Texto extraído:
O poeta Manoel de Barros faleceu hoje em Campo Grande aos 97 anos de idade.
Sempre considerei os poetas os mais sofisticados organismos vivos sobre a face da Terra. E, hoje, mais um exemplar dessa nobre estirpe partiu: Manoel de Barros. No momento que escrevo, os jornais contam que o poeta pantaneiro estava internado desde 24 de outubro para uma cirurgia – mas a causa mortis ainda não foi divulgada. Martha, a filha de Barros, disse que depois da perda de seus dois irmãos e, por causa da idade do poeta (quase 98), “ele estava se apagando como uma velinha”. Há uma linda e comovente poesia nessa observação.
Perdi meu pai há menos de um mês (de uma forma trágica e cruel) e posso imaginar a dor de Martha e de todos que o amavam. Nós, admiradores, sempre teremos o poeta. Para ela e para os outros familiares e amigos, creio que não bastará. Sempre faltará o homem, Manoel de Barros. Talvez a grande tragédia da vida também seja o seu grande milagre: continuar vivendo mesmo sabendo que aqueles que amamos deixarão de existir, de uma hora pra outra, sem que nada possamos fazer contra isso.
Manoel de Barros é um dos meus poetas preferidos – infelizmente, quase todos já se apagaram como uma velinha. Nele, além da rara beleza e simplicidade dos versos, gosto da sua opção pelas coisas desimportantes e insignificantes da vida, pelas causas perdidas, pelos homens inadaptáveis, pelos valores expressos em sua poesia, que não são os mesmos que levarão a nossa sociedade ao colapso. Descanse em paz, Manoel de Barros. Que possamos fazer um novo amanhecer.
Então, agora, sem mais delongas, vamos poetar:
O apanhador de desperdícios
Uso a palavra para compor meus silêncios.
Não gosto das palavras
fatigadas de informar.
Dou mais respeito
às que vivem de barriga no chão
tipo água pedra sapo.
Entendo bem o sotaque das águas.
Dou respeito às coisas desimportantes
e aos seres desimportantes.

Material fornecido:
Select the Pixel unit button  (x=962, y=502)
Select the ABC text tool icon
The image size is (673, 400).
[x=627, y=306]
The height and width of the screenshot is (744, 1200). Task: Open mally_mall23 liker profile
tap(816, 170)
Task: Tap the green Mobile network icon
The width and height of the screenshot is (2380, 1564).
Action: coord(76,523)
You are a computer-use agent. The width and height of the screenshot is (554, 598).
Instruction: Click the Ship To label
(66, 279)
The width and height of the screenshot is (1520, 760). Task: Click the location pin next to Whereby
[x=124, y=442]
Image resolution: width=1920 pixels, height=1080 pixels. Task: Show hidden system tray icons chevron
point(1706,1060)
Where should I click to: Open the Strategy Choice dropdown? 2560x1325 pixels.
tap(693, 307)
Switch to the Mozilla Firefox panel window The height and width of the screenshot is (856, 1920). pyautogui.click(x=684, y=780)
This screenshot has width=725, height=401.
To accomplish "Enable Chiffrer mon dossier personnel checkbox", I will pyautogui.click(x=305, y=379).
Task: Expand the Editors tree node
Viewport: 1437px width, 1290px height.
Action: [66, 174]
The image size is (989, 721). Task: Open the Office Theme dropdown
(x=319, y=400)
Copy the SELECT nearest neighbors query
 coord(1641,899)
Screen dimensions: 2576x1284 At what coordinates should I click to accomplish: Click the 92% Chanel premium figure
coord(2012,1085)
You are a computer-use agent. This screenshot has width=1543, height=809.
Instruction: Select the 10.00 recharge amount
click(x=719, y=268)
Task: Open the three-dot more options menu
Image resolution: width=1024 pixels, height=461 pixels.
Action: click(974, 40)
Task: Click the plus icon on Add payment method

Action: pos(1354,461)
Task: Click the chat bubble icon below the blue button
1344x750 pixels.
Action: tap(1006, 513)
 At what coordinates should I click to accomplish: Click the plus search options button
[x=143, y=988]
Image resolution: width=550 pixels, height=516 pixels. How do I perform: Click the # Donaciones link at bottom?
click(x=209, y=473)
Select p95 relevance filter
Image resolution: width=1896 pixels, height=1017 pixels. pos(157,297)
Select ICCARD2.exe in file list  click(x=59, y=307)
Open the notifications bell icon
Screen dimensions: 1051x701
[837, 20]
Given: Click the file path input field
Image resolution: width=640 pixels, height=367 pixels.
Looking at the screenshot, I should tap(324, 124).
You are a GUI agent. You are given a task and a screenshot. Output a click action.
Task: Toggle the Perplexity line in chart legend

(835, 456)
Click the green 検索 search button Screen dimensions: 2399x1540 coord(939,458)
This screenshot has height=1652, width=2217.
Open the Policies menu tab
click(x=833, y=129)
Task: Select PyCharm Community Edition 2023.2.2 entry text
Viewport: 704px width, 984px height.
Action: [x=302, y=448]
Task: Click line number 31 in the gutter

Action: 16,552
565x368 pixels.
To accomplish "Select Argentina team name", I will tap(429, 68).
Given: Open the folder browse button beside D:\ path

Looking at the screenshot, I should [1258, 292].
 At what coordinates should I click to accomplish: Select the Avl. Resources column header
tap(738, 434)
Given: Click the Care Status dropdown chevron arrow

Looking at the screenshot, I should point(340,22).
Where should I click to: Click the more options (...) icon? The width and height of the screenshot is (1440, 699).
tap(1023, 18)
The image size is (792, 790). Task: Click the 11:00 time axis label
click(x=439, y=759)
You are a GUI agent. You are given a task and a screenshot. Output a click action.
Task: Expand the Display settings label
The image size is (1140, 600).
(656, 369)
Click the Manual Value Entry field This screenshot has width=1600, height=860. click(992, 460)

Pedidos:
(A) Devolva tudo o que vai de "Não gosto das" até "aos seres desimportantes." no texto sobre Manoel de Barros.
(B) Resuma em duas frases o texto sobre Manoel de Barros.
Responda usando apenas o texto.

Respostas por tarefa:
(A)
Não gosto das palavras
fatigadas de informar.
Dou mais respeito
às que vivem de barriga no chão
tipo água pedra sapo.
Entendo bem o sotaque das águas.
Dou respeito às coisas desimportantes
e aos seres desimportantes.

(B) O poeta Manoel de Barros morreu em Campo Grande aos 97 anos, depois de ficar internado desde 24 de outubro para uma cirurgia, e a causa da morte ainda não havia sido divulgada. Quem escreve perdeu o pai há menos de um mês e diz que Manoel de Barros é um de seus poetas preferidos, elogia a beleza e a simplicidade dos versos e a opção dele pelas coisas desimportantes e encerra com o poema "O apanhador de desperdícios".